● DATA TO PROCESS:
· · · ·

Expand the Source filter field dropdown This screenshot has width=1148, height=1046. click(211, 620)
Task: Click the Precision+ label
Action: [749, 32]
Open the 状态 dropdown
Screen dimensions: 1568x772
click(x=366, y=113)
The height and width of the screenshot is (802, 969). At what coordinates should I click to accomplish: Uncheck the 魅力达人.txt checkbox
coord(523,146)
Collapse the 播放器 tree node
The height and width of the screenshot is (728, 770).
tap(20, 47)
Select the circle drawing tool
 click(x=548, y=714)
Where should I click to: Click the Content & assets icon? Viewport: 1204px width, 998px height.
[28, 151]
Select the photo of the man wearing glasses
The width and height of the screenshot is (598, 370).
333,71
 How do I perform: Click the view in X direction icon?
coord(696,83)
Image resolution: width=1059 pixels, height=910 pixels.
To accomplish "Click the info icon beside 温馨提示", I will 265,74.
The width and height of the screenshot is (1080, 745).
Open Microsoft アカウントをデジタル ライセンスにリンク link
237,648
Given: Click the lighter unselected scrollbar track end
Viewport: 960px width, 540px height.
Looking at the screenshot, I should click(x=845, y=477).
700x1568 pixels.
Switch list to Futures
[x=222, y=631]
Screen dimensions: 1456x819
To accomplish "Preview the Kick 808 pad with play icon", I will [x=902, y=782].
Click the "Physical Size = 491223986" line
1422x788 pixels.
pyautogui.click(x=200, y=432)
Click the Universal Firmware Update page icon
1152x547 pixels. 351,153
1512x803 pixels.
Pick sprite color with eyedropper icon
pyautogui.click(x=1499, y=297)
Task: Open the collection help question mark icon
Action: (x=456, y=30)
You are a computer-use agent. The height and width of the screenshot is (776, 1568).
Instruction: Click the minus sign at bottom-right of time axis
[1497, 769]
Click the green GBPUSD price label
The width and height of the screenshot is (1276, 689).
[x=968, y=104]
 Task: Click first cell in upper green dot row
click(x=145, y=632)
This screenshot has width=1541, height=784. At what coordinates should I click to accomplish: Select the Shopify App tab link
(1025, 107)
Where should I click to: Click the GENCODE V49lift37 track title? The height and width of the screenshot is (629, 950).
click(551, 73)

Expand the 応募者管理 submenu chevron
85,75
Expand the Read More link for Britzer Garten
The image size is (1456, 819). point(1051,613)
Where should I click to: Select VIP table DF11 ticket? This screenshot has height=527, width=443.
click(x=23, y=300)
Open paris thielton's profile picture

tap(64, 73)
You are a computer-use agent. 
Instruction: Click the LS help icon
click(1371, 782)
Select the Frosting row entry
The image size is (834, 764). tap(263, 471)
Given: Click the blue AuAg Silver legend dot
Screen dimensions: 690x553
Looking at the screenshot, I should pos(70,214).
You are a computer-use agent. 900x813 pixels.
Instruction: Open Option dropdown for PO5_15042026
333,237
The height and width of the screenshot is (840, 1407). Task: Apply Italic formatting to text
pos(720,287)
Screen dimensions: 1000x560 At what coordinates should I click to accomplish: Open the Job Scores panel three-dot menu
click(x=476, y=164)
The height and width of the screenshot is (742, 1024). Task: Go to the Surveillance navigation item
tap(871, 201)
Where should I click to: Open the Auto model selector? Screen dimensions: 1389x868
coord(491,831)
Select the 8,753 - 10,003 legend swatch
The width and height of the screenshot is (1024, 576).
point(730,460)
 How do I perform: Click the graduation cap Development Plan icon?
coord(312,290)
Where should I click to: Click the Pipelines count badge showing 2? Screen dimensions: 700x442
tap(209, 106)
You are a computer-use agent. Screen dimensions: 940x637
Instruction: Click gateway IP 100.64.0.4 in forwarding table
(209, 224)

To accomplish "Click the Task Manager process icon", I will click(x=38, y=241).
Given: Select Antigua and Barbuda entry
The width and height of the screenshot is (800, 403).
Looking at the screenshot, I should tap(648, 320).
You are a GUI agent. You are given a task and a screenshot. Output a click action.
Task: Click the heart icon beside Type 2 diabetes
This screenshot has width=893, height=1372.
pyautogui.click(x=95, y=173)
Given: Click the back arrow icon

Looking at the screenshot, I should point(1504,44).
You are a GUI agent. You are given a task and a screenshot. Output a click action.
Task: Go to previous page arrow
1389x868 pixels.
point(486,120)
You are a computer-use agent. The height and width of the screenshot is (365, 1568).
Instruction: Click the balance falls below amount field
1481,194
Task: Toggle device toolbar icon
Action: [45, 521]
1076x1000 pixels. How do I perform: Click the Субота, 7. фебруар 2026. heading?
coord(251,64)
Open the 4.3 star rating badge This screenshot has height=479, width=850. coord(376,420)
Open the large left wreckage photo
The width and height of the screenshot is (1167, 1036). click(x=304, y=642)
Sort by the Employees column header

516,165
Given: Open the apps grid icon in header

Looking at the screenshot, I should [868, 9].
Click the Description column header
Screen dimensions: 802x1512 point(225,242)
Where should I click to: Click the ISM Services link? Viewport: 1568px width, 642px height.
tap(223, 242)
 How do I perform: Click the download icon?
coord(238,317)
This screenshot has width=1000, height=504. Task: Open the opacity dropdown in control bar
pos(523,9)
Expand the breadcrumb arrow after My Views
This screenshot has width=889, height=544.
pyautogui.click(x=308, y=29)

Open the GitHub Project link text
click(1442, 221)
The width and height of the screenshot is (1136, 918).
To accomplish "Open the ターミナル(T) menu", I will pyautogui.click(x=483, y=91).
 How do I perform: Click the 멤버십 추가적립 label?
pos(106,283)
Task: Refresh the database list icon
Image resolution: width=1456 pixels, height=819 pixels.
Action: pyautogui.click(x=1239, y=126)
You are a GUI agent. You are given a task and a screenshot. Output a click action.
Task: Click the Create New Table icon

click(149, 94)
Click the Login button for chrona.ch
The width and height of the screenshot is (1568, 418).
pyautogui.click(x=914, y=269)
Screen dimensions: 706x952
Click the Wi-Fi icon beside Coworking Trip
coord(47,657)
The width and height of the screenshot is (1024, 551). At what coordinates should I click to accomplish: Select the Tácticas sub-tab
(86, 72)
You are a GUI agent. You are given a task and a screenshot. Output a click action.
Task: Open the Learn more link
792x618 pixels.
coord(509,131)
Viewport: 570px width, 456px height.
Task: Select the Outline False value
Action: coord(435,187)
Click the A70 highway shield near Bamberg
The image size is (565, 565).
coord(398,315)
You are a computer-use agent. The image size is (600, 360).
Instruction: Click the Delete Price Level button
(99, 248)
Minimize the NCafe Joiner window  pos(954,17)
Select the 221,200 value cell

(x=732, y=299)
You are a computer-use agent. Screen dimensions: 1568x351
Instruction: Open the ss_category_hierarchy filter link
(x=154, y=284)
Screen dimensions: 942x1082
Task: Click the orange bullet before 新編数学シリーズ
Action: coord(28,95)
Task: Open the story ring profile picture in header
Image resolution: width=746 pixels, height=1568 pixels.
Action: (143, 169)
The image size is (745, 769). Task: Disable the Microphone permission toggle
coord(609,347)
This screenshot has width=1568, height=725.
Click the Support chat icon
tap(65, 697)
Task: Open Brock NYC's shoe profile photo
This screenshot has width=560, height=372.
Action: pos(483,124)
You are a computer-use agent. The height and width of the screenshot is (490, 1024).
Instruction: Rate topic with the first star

· · · ·

● DESCRIPTION OF THE TASK: Rewrite the listing above, substituting "pipette" for every occurrence of "eyedropper" and leaving everything else unchanged.

● RIGHT ANSWER:
Expand the Source filter field dropdown This screenshot has width=1148, height=1046. click(211, 620)
Task: Click the Precision+ label
Action: [749, 32]
Open the 状态 dropdown
Screen dimensions: 1568x772
click(x=366, y=113)
The height and width of the screenshot is (802, 969). At what coordinates should I click to accomplish: Uncheck the 魅力达人.txt checkbox
coord(523,146)
Collapse the 播放器 tree node
The height and width of the screenshot is (728, 770).
tap(20, 47)
Select the circle drawing tool
 click(x=548, y=714)
Where should I click to: Click the Content & assets icon? Viewport: 1204px width, 998px height.
[28, 151]
Select the photo of the man wearing glasses
The width and height of the screenshot is (598, 370).
333,71
 How do I perform: Click the view in X direction icon?
coord(696,83)
Image resolution: width=1059 pixels, height=910 pixels.
To accomplish "Click the info icon beside 温馨提示", I will 265,74.
The width and height of the screenshot is (1080, 745).
Open Microsoft アカウントをデジタル ライセンスにリンク link
237,648
Given: Click the lighter unselected scrollbar track end
Viewport: 960px width, 540px height.
Looking at the screenshot, I should click(x=845, y=477).
700x1568 pixels.
Switch list to Futures
[x=222, y=631]
Screen dimensions: 1456x819
To accomplish "Preview the Kick 808 pad with play icon", I will [x=902, y=782].
Click the "Physical Size = 491223986" line
1422x788 pixels.
pyautogui.click(x=200, y=432)
Click the Universal Firmware Update page icon
1152x547 pixels. 351,153
1512x803 pixels.
Pick sprite color with pipette icon
pyautogui.click(x=1499, y=297)
Task: Open the collection help question mark icon
Action: (x=456, y=30)
You are a computer-use agent. The height and width of the screenshot is (776, 1568).
Instruction: Click the minus sign at bottom-right of time axis
[1497, 769]
Click the green GBPUSD price label
The width and height of the screenshot is (1276, 689).
[x=968, y=104]
 Task: Click first cell in upper green dot row
click(x=145, y=632)
This screenshot has width=1541, height=784. At what coordinates should I click to accomplish: Select the Shopify App tab link
(1025, 107)
Where should I click to: Click the GENCODE V49lift37 track title? The height and width of the screenshot is (629, 950).
click(551, 73)

Expand the 応募者管理 submenu chevron
85,75
Expand the Read More link for Britzer Garten
The image size is (1456, 819). point(1051,613)
Where should I click to: Select VIP table DF11 ticket? This screenshot has height=527, width=443.
click(x=23, y=300)
Open paris thielton's profile picture

tap(64, 73)
You are a computer-use agent. 
Instruction: Click the LS help icon
click(1371, 782)
Select the Frosting row entry
The image size is (834, 764). tap(263, 471)
Given: Click the blue AuAg Silver legend dot
Screen dimensions: 690x553
Looking at the screenshot, I should pos(70,214).
You are a computer-use agent. 900x813 pixels.
Instruction: Open Option dropdown for PO5_15042026
333,237
The height and width of the screenshot is (840, 1407). Task: Apply Italic formatting to text
pos(720,287)
Screen dimensions: 1000x560 At what coordinates should I click to accomplish: Open the Job Scores panel three-dot menu
click(x=476, y=164)
The height and width of the screenshot is (742, 1024). Task: Go to the Surveillance navigation item
tap(871, 201)
Where should I click to: Open the Auto model selector? Screen dimensions: 1389x868
coord(491,831)
Select the 8,753 - 10,003 legend swatch
The width and height of the screenshot is (1024, 576).
point(730,460)
 How do I perform: Click the graduation cap Development Plan icon?
coord(312,290)
Where should I click to: Click the Pipelines count badge showing 2? Screen dimensions: 700x442
tap(209, 106)
You are a computer-use agent. Screen dimensions: 940x637
Instruction: Click gateway IP 100.64.0.4 in forwarding table
(209, 224)

To accomplish "Click the Task Manager process icon", I will click(x=38, y=241).
Given: Select Antigua and Barbuda entry
The width and height of the screenshot is (800, 403).
Looking at the screenshot, I should tap(648, 320).
You are a GUI agent. You are given a task and a screenshot. Output a click action.
Task: Click the heart icon beside Type 2 diabetes
This screenshot has width=893, height=1372.
pyautogui.click(x=95, y=173)
Given: Click the back arrow icon

Looking at the screenshot, I should point(1504,44).
You are a GUI agent. You are given a task and a screenshot. Output a click action.
Task: Go to previous page arrow
1389x868 pixels.
point(486,120)
You are a computer-use agent. The height and width of the screenshot is (365, 1568).
Instruction: Click the balance falls below amount field
1481,194
Task: Toggle device toolbar icon
Action: [45, 521]
1076x1000 pixels. How do I perform: Click the Субота, 7. фебруар 2026. heading?
coord(251,64)
Open the 4.3 star rating badge This screenshot has height=479, width=850. coord(376,420)
Open the large left wreckage photo
The width and height of the screenshot is (1167, 1036). click(x=304, y=642)
Sort by the Employees column header

516,165
Given: Open the apps grid icon in header

Looking at the screenshot, I should [868, 9].
Click the Description column header
Screen dimensions: 802x1512 point(225,242)
Where should I click to: Click the ISM Services link? Viewport: 1568px width, 642px height.
tap(223, 242)
 How do I perform: Click the download icon?
coord(238,317)
This screenshot has width=1000, height=504. Task: Open the opacity dropdown in control bar
pos(523,9)
Expand the breadcrumb arrow after My Views
This screenshot has width=889, height=544.
pyautogui.click(x=308, y=29)

Open the GitHub Project link text
click(1442, 221)
The width and height of the screenshot is (1136, 918).
To accomplish "Open the ターミナル(T) menu", I will pyautogui.click(x=483, y=91).
 How do I perform: Click the 멤버십 추가적립 label?
pos(106,283)
Task: Refresh the database list icon
Image resolution: width=1456 pixels, height=819 pixels.
Action: pyautogui.click(x=1239, y=126)
You are a GUI agent. You are given a task and a screenshot. Output a click action.
Task: Click the Create New Table icon

click(149, 94)
Click the Login button for chrona.ch
The width and height of the screenshot is (1568, 418).
pyautogui.click(x=914, y=269)
Screen dimensions: 706x952
Click the Wi-Fi icon beside Coworking Trip
coord(47,657)
The width and height of the screenshot is (1024, 551). At what coordinates should I click to accomplish: Select the Tácticas sub-tab
(86, 72)
You are a GUI agent. You are given a task and a screenshot. Output a click action.
Task: Open the Learn more link
792x618 pixels.
coord(509,131)
Viewport: 570px width, 456px height.
Task: Select the Outline False value
Action: coord(435,187)
Click the A70 highway shield near Bamberg
The image size is (565, 565).
coord(398,315)
You are a computer-use agent. The image size is (600, 360).
Instruction: Click the Delete Price Level button
(99, 248)
Minimize the NCafe Joiner window  pos(954,17)
Select the 221,200 value cell

(x=732, y=299)
You are a computer-use agent. Screen dimensions: 1568x351
Instruction: Open the ss_category_hierarchy filter link
(x=154, y=284)
Screen dimensions: 942x1082
Task: Click the orange bullet before 新編数学シリーズ
Action: coord(28,95)
Task: Open the story ring profile picture in header
Image resolution: width=746 pixels, height=1568 pixels.
Action: (143, 169)
The image size is (745, 769). Task: Disable the Microphone permission toggle
coord(609,347)
This screenshot has width=1568, height=725.
Click the Support chat icon
tap(65, 697)
Task: Open Brock NYC's shoe profile photo
This screenshot has width=560, height=372.
Action: pos(483,124)
You are a computer-use agent. The height and width of the screenshot is (490, 1024).
Instruction: Rate topic with the first star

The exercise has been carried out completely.